I find this both fascinating and depressing.
It's not the question itself, so much as the tone. The "seduction" scene has all this weird jargon and acronyms and stuff. It's kind of creepy, all these guys huddled together speaking some strange language to each other about how to score with women. The topics were different, in the forts I made with my pals back when I was 8 years old, but the rest is identical.

How about going OUT among other humans? How about being YOURSELF? Whatever happened to HONESTY? Does our most basic human instinct--attraction, love and sex--have to be reduced to pawns on a game board? What a shame that is.

Or maybe it's just that my "game" has "evolved"...

/threadjack
If girls were as straightforward as guys are we wouldn't have this mess.

Girls can be flaky, ambivalent, wish-washy, capricious, which causes guys to have to resort to this kind of shit.

And no, that does not mean all the girls i've interacted with have bad character or whatnot. I've interacted with a few 'good' ones and from my friends' experiences as well, girls can be VERY fickle (even teh good ones).

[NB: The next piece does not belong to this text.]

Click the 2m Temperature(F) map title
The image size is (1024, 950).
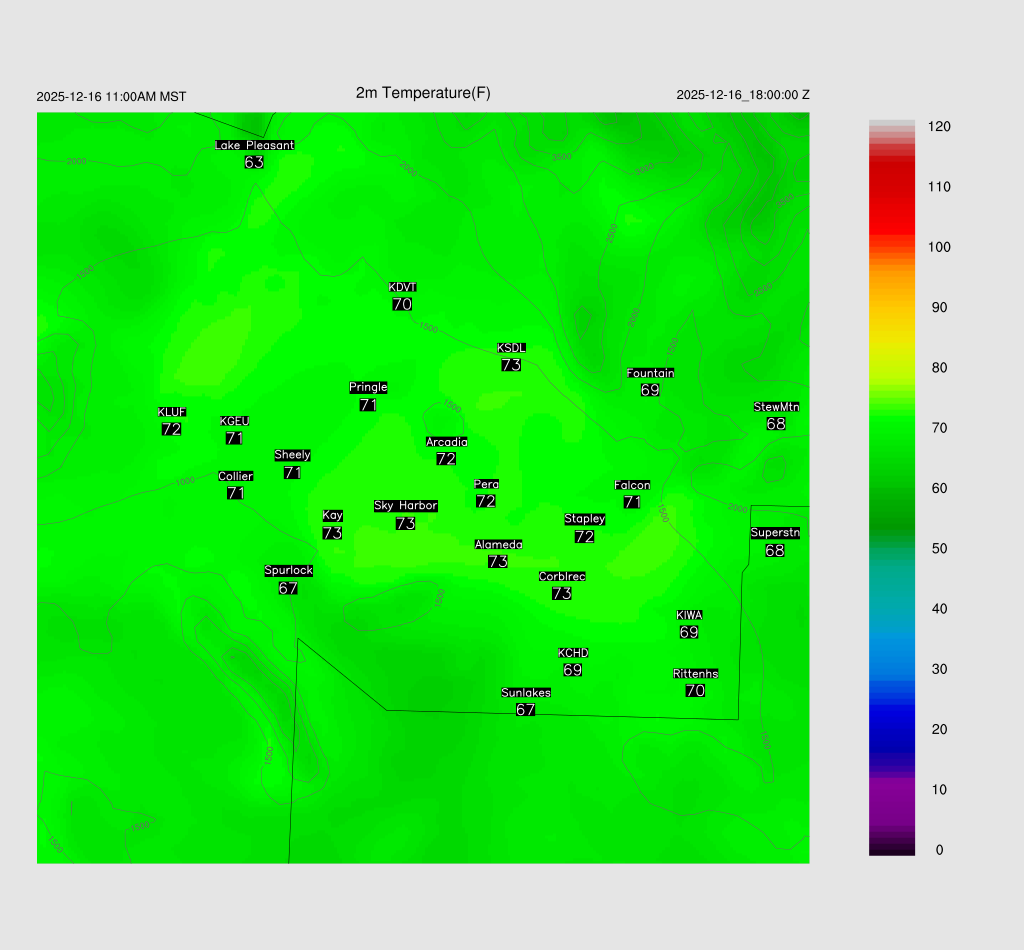(x=423, y=93)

And, seriously guys, you have to be yourself and honest, but you have to know how to present it properly. If you hang out with a girl only a few times, then, being honest, say "I like you" most likely you will get smack back and she will run. No, I am not scarred. But you just have to read it right.

And those 'game' skills the OP talks about just helps you navigate the social mazes. And no, that doesn't mean that only 'bad' girls play the social game.

If you step into a job interview and say, "I really really am super qualified and I totally want to work for you! Please!" I wonder how they will react. But if you play it cool, be confident, say it slow and steady, in a more proper way, you will do much better. Does that mean your being fake? Nooo.. you have to handle the social aspect too.

The argument would be: if you play the 'game', you attract only those bad-characters who 'play the game'. This just depends on what extent and how you 'play the game'. Like skier said, if you use it only as a tool to better present yourself, then bravo. If you act deceitful with it, then well, thats bad in my opinion.

Last edited by match000; 02-22-2006 at 04:10 AM..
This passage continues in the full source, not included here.